The OpenMP threads are not actually pinned to a CPU but are free to migrate to any of the CPUs in the OpenMP thread group for each MPI rank. The pinning of the OpenMP thread to a specific CPU will be supported in a future release.
When you are running an MPI application across a cluster of hosts, there are additional run-time environment settings and configurations that you can consider when trying to improve application performance.
Systems can use the XPMEM interconnect to cluster hosts as partitioned systems, or use the Voltaire InfiniBand (IB) interconnect or TCP/IP as the multihost interconnect.
When launched as a distributed application, MPI probes for these interconnects at job startup. For details of launching a distributed application, see “Launching a Distributed Application” in Chapter 2. When a high performance interconnect is detected, MPI attempts to use this interconnect if it is available on every host being used by the MPI job. If the interconnect is not available for use on every host, the library attempts to use the next slower interconnect until this connectivity requirement is met. Table 6-1 specifies the order in which MPI probes for available interconnects.
Table 6-1. Inquiry Order for Available Interconnects
Interconnect | Default Order of Selection | Environment Variable to Require Use |
|---|---|---|
XPMEM | 1 | MPI_USE_XPMEM |
InfiniBand | 2 | MPI_USE_IB |
TCP/IP | 3 | MPI_USE_TCP |
The third column of Table 6-1 also indicates the environment variable you can set to pick a particular interconnect other than the default.
In general, to insure the best performance of the application, you should allow MPI to pick the fastest available interconnect.
In addition to the choice of interconnect, you should know that multihost jobs may use different buffers from those used by jobs run on a single host. In the SGI implementation of MPI, the XPMEM interconnect uses the “per proc” buffers while the InfiniBand and TCP interconnects use the “per host” buffers. The default setting for the number of buffers per proc or per host might be too low for many applications. You can determine whether this setting is too low by using the MPI statistics described earlier in this section.

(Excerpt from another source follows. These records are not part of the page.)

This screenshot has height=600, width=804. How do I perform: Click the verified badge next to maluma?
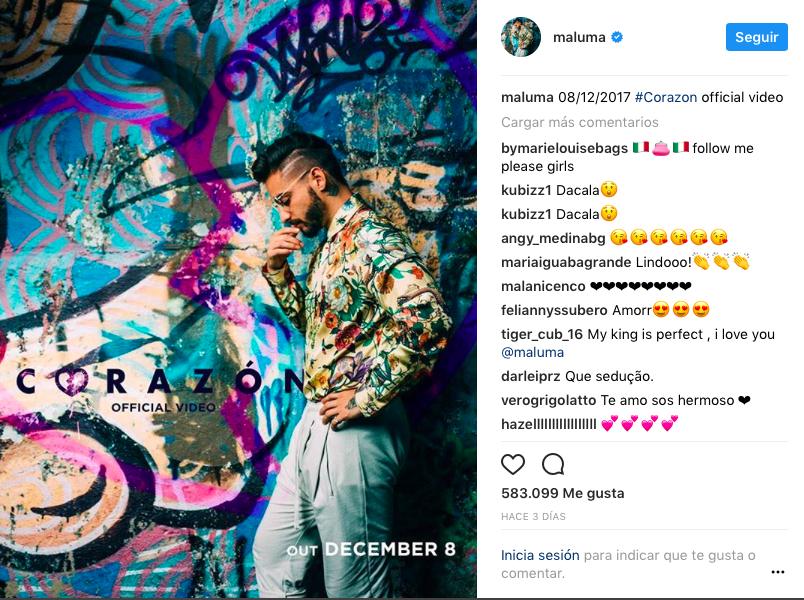[617, 37]
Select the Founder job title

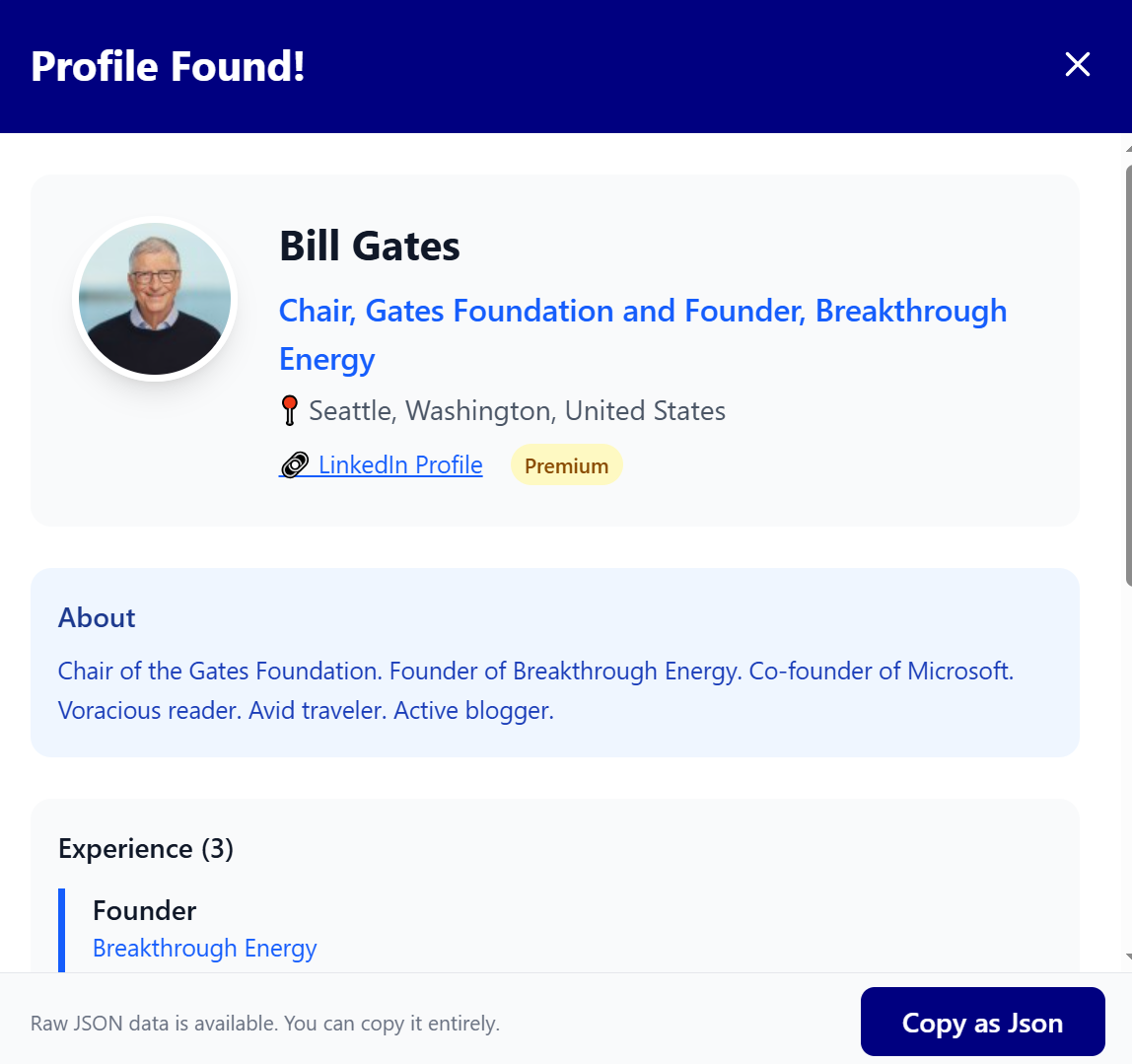click(145, 910)
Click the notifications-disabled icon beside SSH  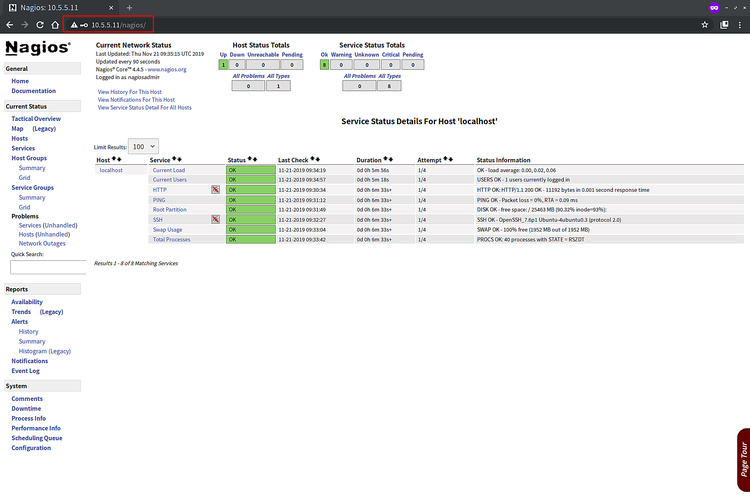215,219
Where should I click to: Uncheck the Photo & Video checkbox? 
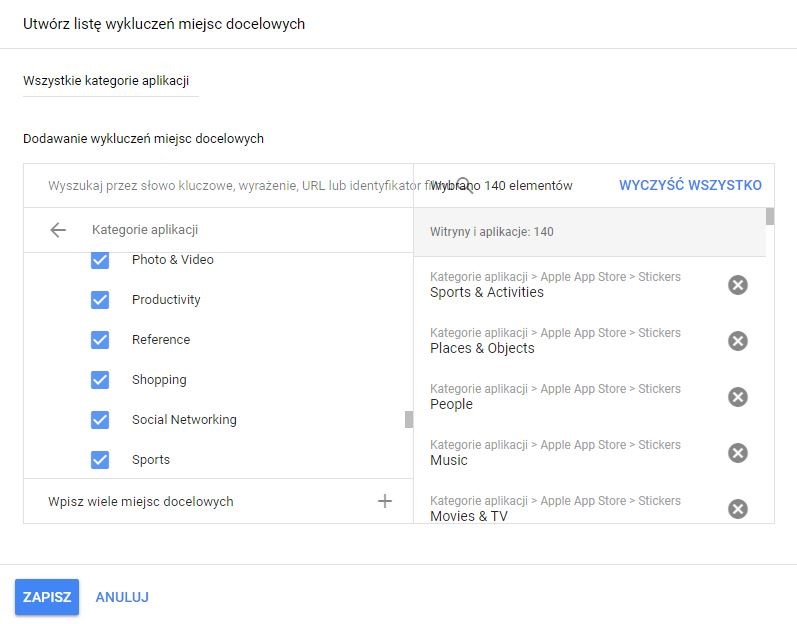[100, 260]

When using the TCP/IP interconnect, unless specified otherwise, MPI uses the default IP adapter for each host. To use a nondefault adapter, enter the adapter-specific host name on the mpirun command line.
When using the InfiniBand interconnect, MPT applications may not execute a fork() or system() call. The InfiniBand driver produces undefined results when an MPT process using InfiniBand forks.